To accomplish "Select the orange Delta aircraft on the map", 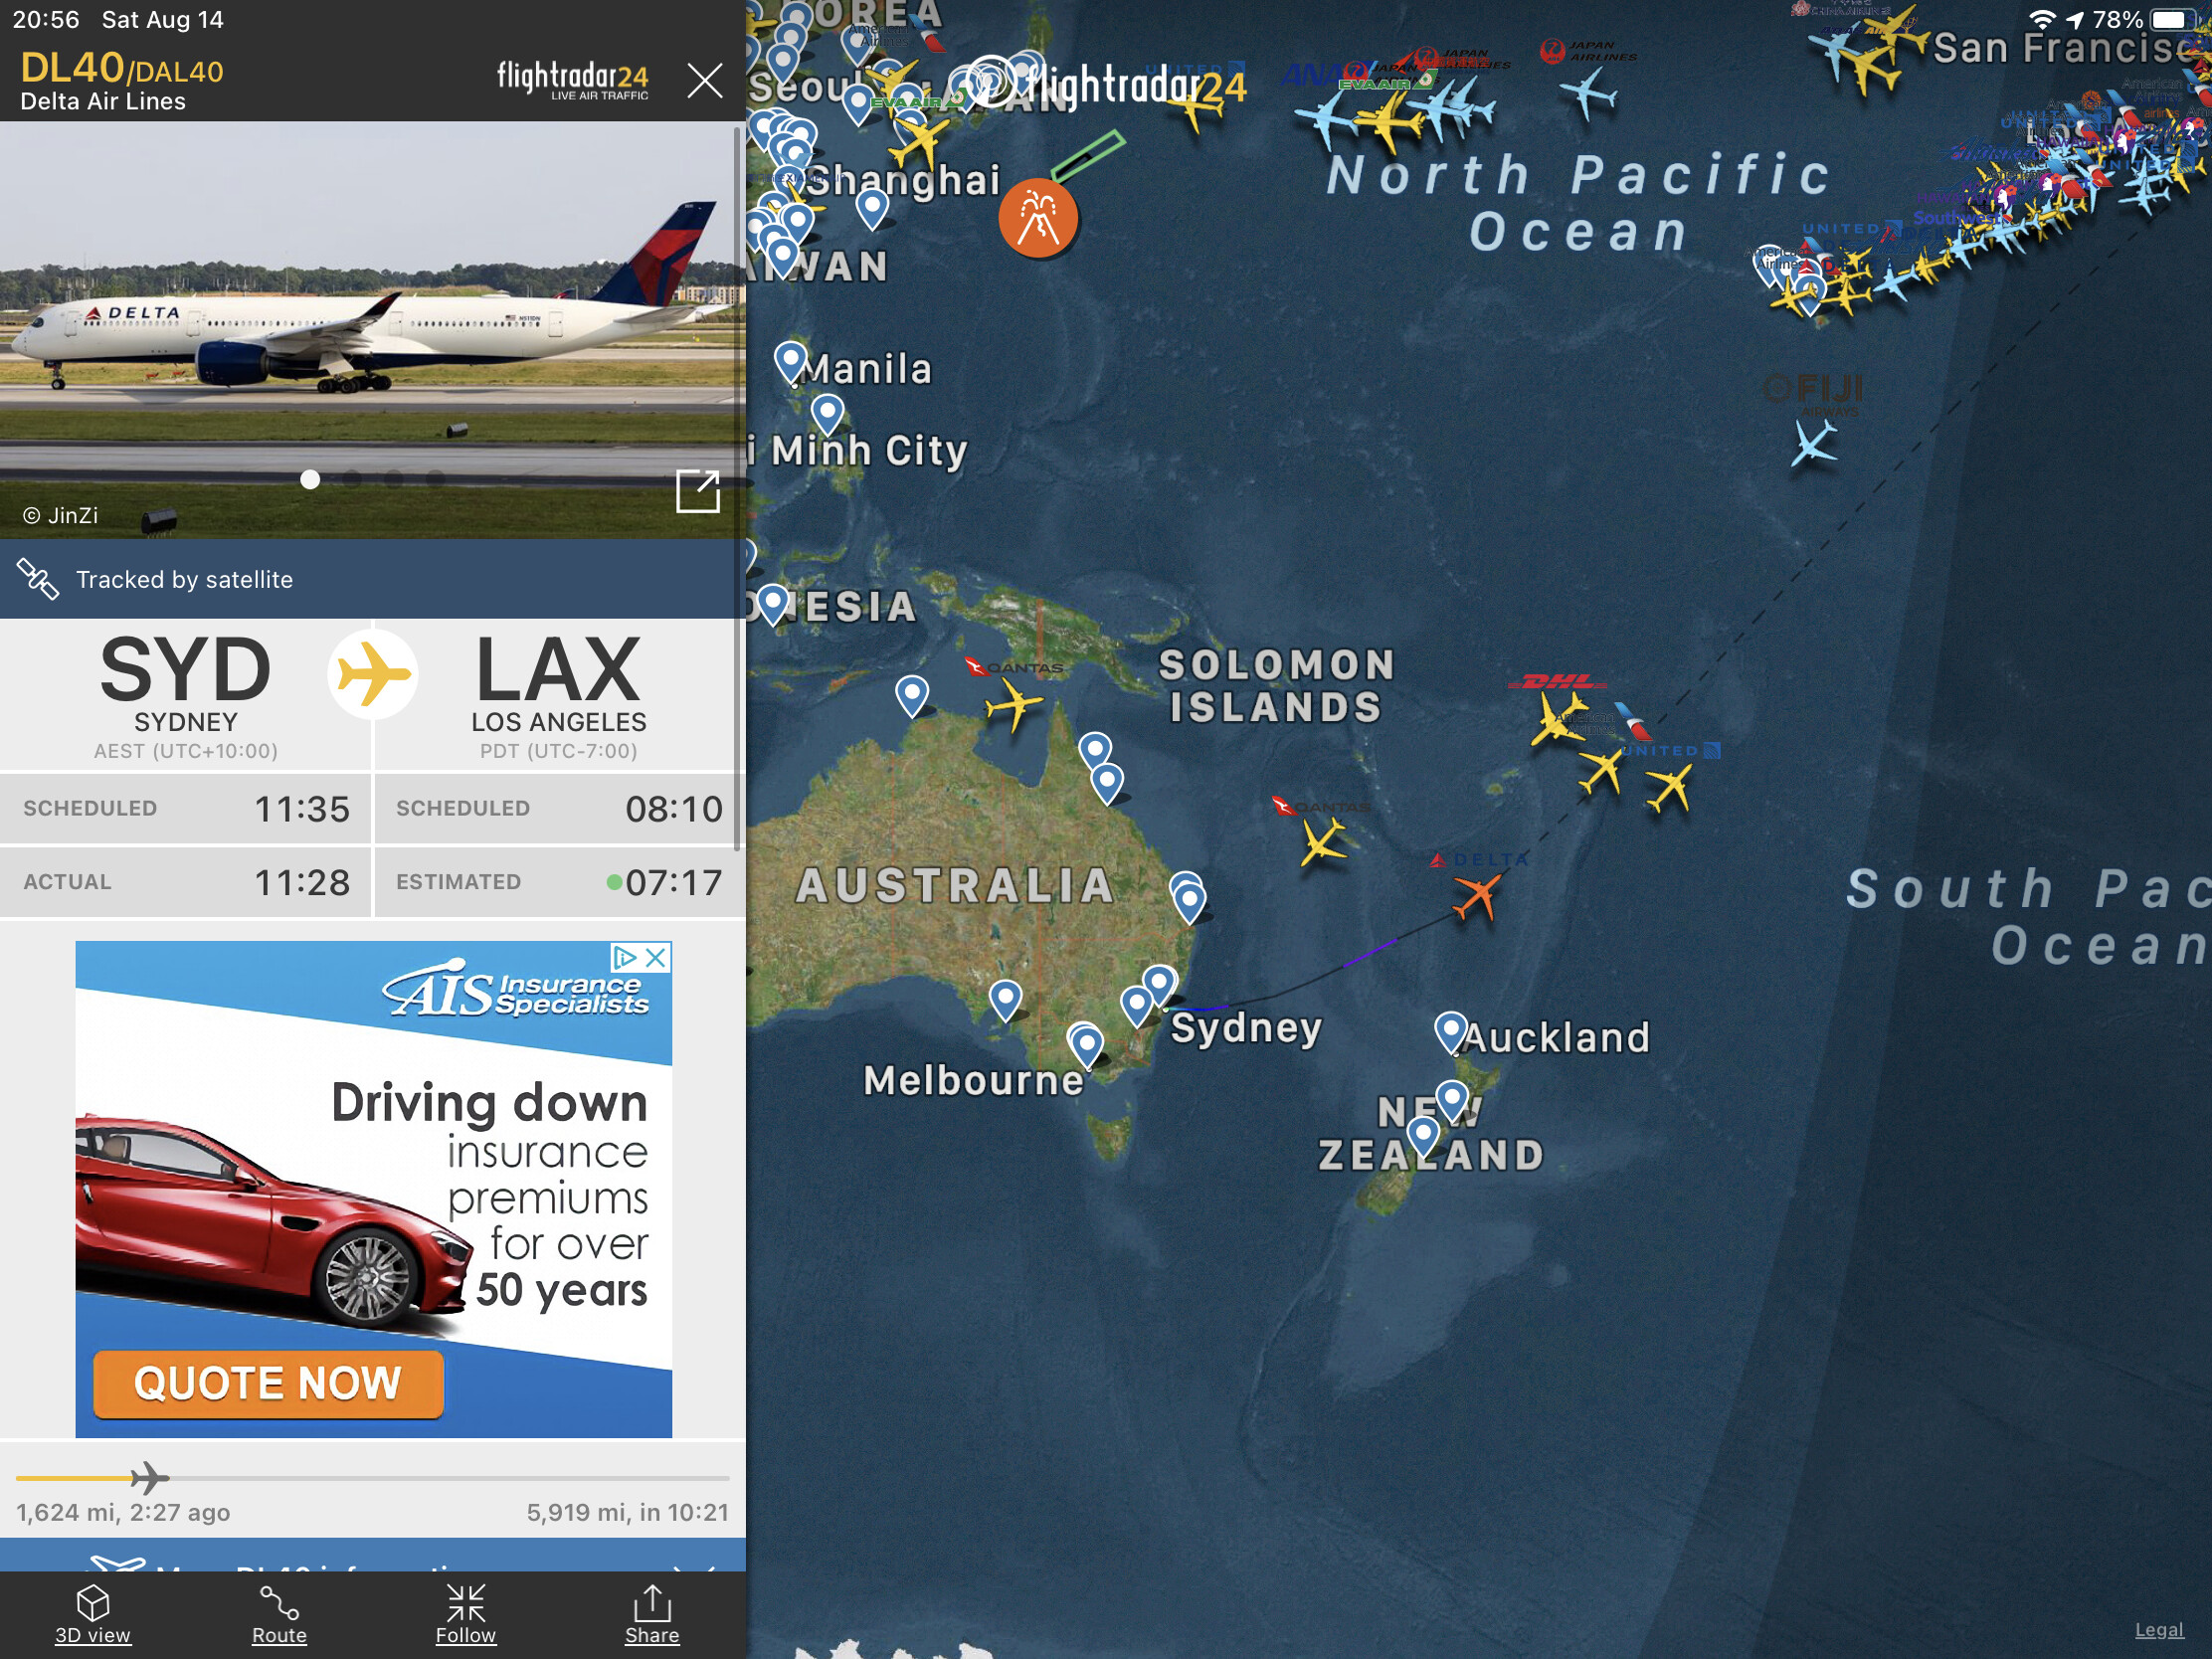I will pyautogui.click(x=1477, y=893).
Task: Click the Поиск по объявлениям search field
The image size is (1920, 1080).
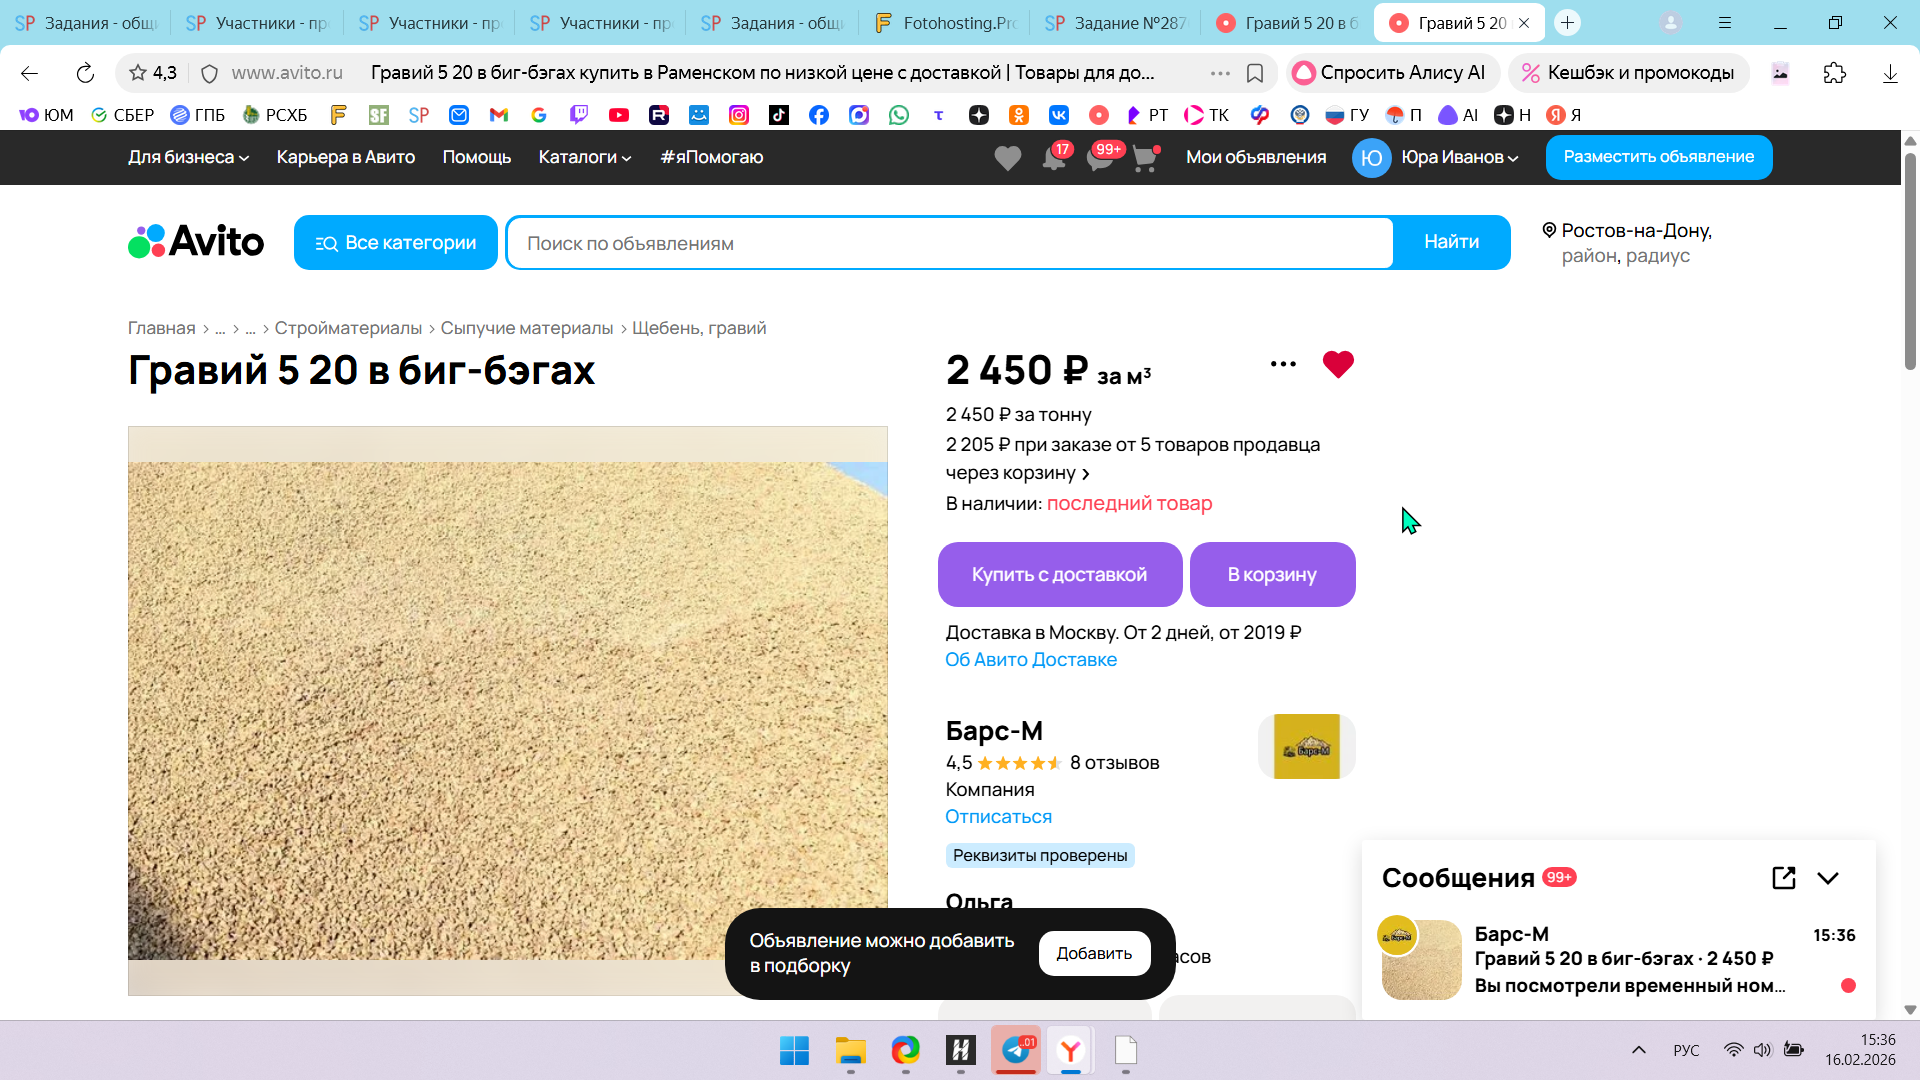Action: point(950,243)
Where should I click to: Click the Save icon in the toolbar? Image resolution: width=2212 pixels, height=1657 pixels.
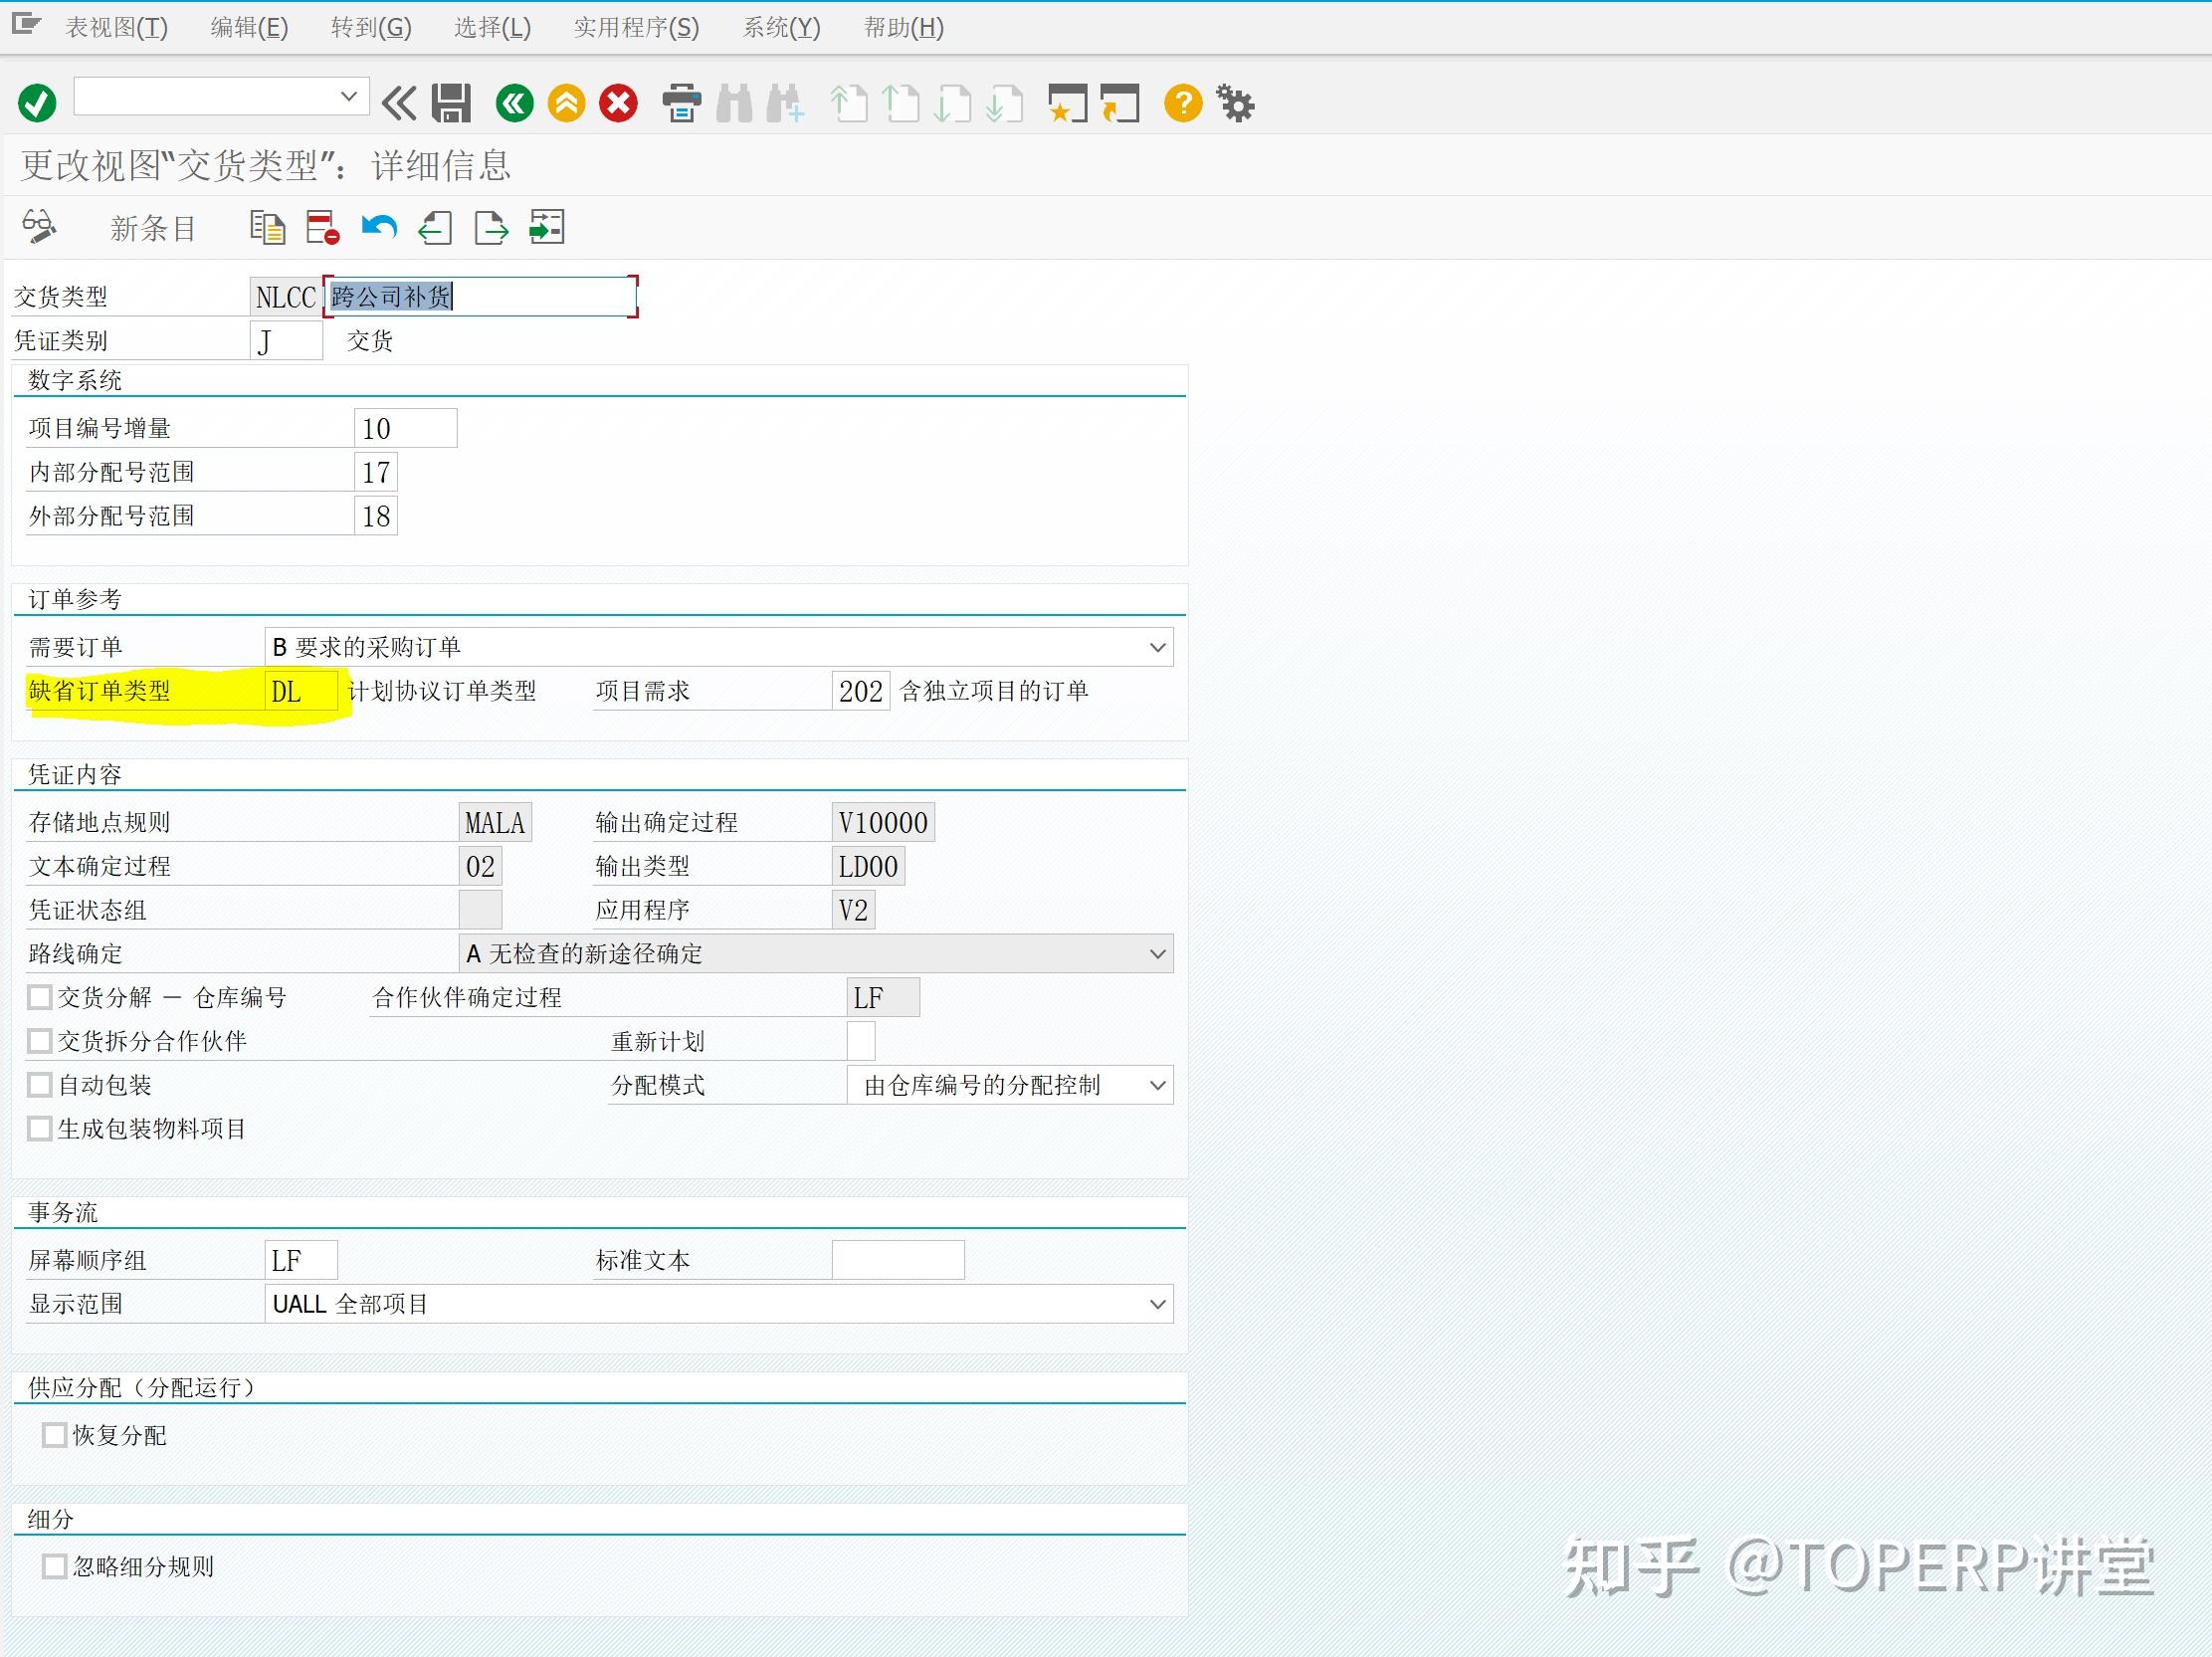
+-------+
# Problem to solve:
Only the lines from the one containing "The image size is (1920, 1080)." through the end of the listing above should be reproduced, exactly as they stand. Leave the pictures out.

# Answer space:
The image size is (1920, 1080).
Action: point(950,243)
Where should I click to: Click the Save icon in the toolbar? Image resolution: width=2212 pixels, height=1657 pixels.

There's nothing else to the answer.